Baloobhai transfers Sh226m Sanlam stake in succession


Baloobahi Patel. FILE PHOTO | NMG

Billionaire investor Baloobhai Patel has transferred his 21 percent stake in Sanlam Kenya currently valued at Sh226 million to his investment firm Aksaya as he implements his succession plan.

He previously held the shares directly. The transfer of the stake to Aksaya occurred late in the year ended December 2022, according to the insurer’s latest annual report.

Besides the asset transfer, Mr Patel’s firm also raised its stake in the Nairobi Securities Exchange-listed firm.

Aksaya held 30.24 million shares equivalent to a 21 percent stake in Sanlam as of December 2022. This was higher compared to December 2021 when Mr Patel held 30.16 million shares amounting to a 20.9 percent stake.

Sanlam narrowed its net loss to Sh54 million in the year ended December 2022 compared to a Sh542.3 million net loss recorded a year earlier, with the performance driven by reduced claims and lower operating expenses.

The insurer would have posted a profit were it not for the payment of deferred taxes which inflated its total obligations to the Kenya Revenue Authority by a large margin.

Sanlam paid taxes amounting to Sh381.8 million in the review period which surpassed its pre-tax profit of Sh327.7 million.

The transfer of Sanlam shares to Aksaya is part of the succession plan by Mr Patel, 85, who previously owned listed equities alone before introducing his wife Amarjeet Baloobhai Patel as a co-owner in 2015.

Their son Rohan Patel, who runs the family’s property investments, has taken a more active role in managing the listed equities portfolio that is valued at billions of shillings.

Besides Sanlam, Aksaya also inherited Mr Patel’s previous direct stake in Bamburi Cement last year.

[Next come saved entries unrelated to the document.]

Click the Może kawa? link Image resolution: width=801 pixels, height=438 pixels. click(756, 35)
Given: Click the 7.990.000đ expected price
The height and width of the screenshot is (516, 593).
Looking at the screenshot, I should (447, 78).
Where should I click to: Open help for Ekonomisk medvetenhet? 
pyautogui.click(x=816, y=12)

The businessman transferred his 4.12 percent stake in the cement manufacturer currently worth Sh376 million in a transaction that occurred late last year when he announced that his stakes in listed firms including Carbacid Investments Plc will be migrated to the investment firm.

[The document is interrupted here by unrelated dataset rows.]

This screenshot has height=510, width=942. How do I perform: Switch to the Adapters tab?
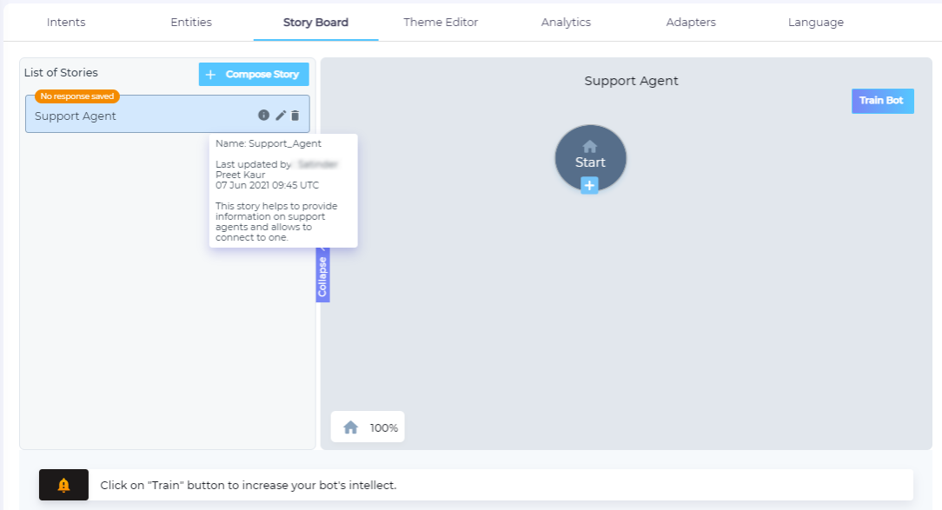[x=691, y=23]
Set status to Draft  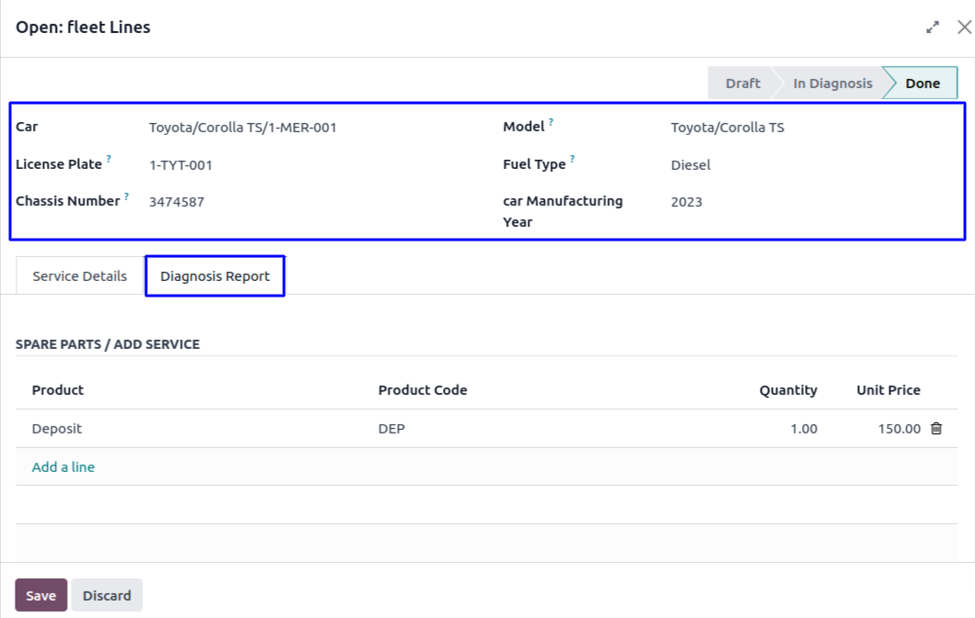click(742, 84)
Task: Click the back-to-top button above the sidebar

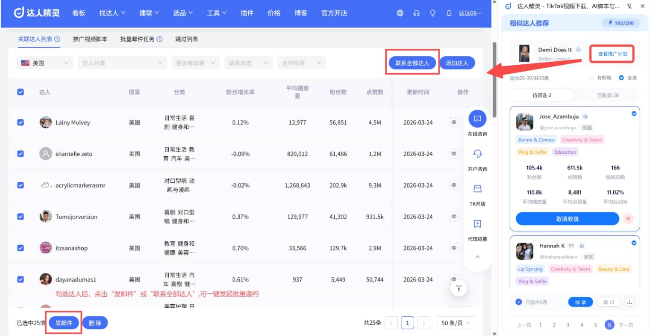Action: pos(477,256)
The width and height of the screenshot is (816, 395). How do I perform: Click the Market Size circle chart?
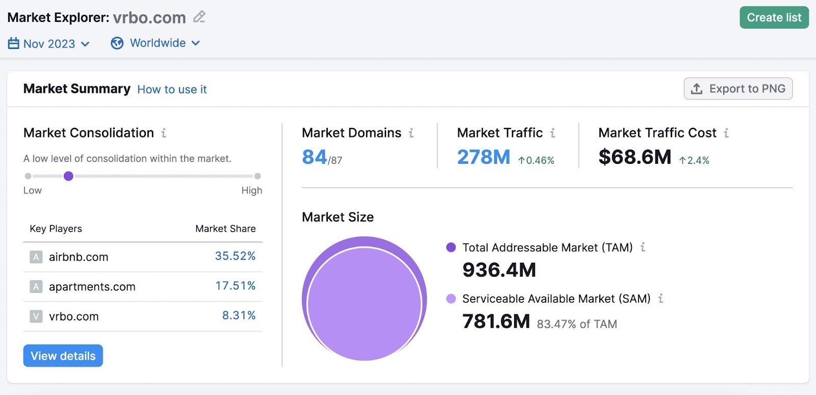pos(364,299)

Aksaya took over the Bamburi stake in a year when it remained unchanged. The businessman had spent more than Sh300 million to buy an additional 7.9 million shares of Bamburi in 2021, more than doubling his holdings to 14.9 million shares equivalent to a 4.12 percent stake.

Bamburi’s net income in the year ended December 2022 declined 86.9 percent to Sh181 million on the back of reduced sales and increased costs.

The company’s net profit retreated from Sh1.38 billion posted in the previous year as sales dropped by six percent to Sh38.99 billion.

Besides consolidating Mr Patel’s stock market portfolio, the changes will also save him millions of shillings’ worth of taxes applicable on dividends in certain instances.

Individuals resident in Kenya pay a withholding tax of five per cent on the dividends they receive.

Local firms are exempt from paying withholding tax if they own a stake of more than 12.5 per cent.